/xsd2html2xml

Generates plain HTML5 forms from XML schemas (XSDs). Transforms filled-in forms into XML.

Primary LanguageXSLTMIT LicenseMIT

XSD2HTML2XML

Generates plain HTML5 forms from XML schemas (XSDs). Transforms filled-in forms into XML.

XML schemas contain a wealth of information about what data is allowed in an XML structure, and thus how a user interface should be presented. HTML5 supports many new input types and attributes that are compatible with XML schemas. XSD2HTML2XML automates the process of generating forms from XML schemas and extracting valid XML from them after users fill them out. This makes user-generated entering of well-formed, valid XML input easier than ever before.

In a nutshell:

  • Generates a plain HTML5 form from any XML schema (XSD);
  • Generates schema-conformant XML from filled-out forms;
  • Supports populating the generated form with data from an XML document;
  • Supports namespaces (including combining schemas through xs:include and xs:import tags);
  • Written in fast and widely supported XSLT 1.0 (which means it can run client-side in browsers);
  • Has no dependencies;
  • Generates pure HTML5 forms with vanilla JavaScript for interactivity;
  • Is easily stylable with CSS, or extendable with any library or framework;
  • Is free for any purpose (MIT).

Versions

Source Code

It is recommended to always use the latest release, as the latest commits may contain experimental or untested features.

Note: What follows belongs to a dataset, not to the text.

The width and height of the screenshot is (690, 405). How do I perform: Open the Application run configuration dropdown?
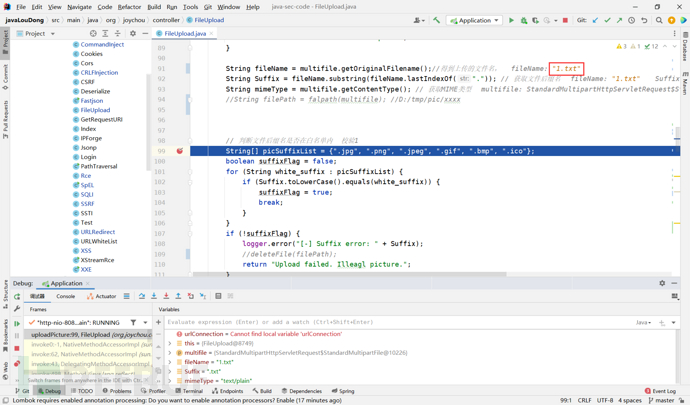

  • Version 3: a modular rewrite that is much easier to maintain, debug, and implement;
  • Version 2 (deprecated): first version with namespaces support;
  • Version 1 (deprecated): original release.

Software

Features

Supported XSD Structures & Datatypes

  • Simple and complex elements, attributes, exclusions, restrictions, groups, etc. The full list of supported XSD tags is as follows: all, attribute, attributeGroup, choice, complexContent, complexType, element, extension, import, include, group, restriction, schema, sequence, simpleContent, simpleType, union (partially).
  • minOccurs and maxOccurs, including vanilla JavaScript snippets that handle inserting and deleting elements.
  • Default and fixed values, required and optional attributes.
  • All restrictions that can be supported by HTML5: enumeration, length, maxExclusive, maxInclusive, maxLength, minExclusive, minInclusive, pattern, totalDigits, fractionDigits, and whiteSpace.
  • Practically all data types that can be supported by HTML5: string, normalizedString, token, language, byte, decimal, int, integer, long, short (including their positive, negative, and unsigned variants), date, time, dateTime, month, gDay, gMonth, gYearMonth, gYear, gYearDay, hexBinary, base64Binary, anyURI, double, float, boolean. Note that all other data types are rendered as input[type=text] boxes, which still makes them editable in most cases.
  • Namespaces: XSD files can reference other XSD's through include and import tags. Working with those is supported from version 2 onwards.
  • Custom (multi-language) labels for elements, using the xs:annotation/xs:documentation tags directly following it.

Limitations on XSDs

  • any and anyAttribute are ignored.
  • Mixed content (i.e. elements that can contain plain content and elements intermittently, designated by mixed="true") is not supported.
  • Restrictions on union elements, because they can contain content originating from different base types.
  • A type reference to another XSD must be accessible, or an element will not be generated. So, if you declare an element with a type in a different file, make sure there's an import or include tag that points to the corresponding XSD file. Multiple XSD references in a xsi:namespaceLocation attribute are not supported.
  • Namespaces loaded from external documents must have a declared prefix in the original XSD.
  • elementFormDefault and form are ignored. All elements are supposed to be in the namespaces indicated by their hierarchical position in the document (i.e. elementFormDefault="qualified" is assumed). attributeFormDefault is supported.
  • Recursivity in named types: if complexType A allows for an element of complexType B, which allows for an element of complexType A, an infinite loop is created.

Implementation

Be sure to download the latest release; you need all files included in the ZIP, except for those inside /deprecated and /examples.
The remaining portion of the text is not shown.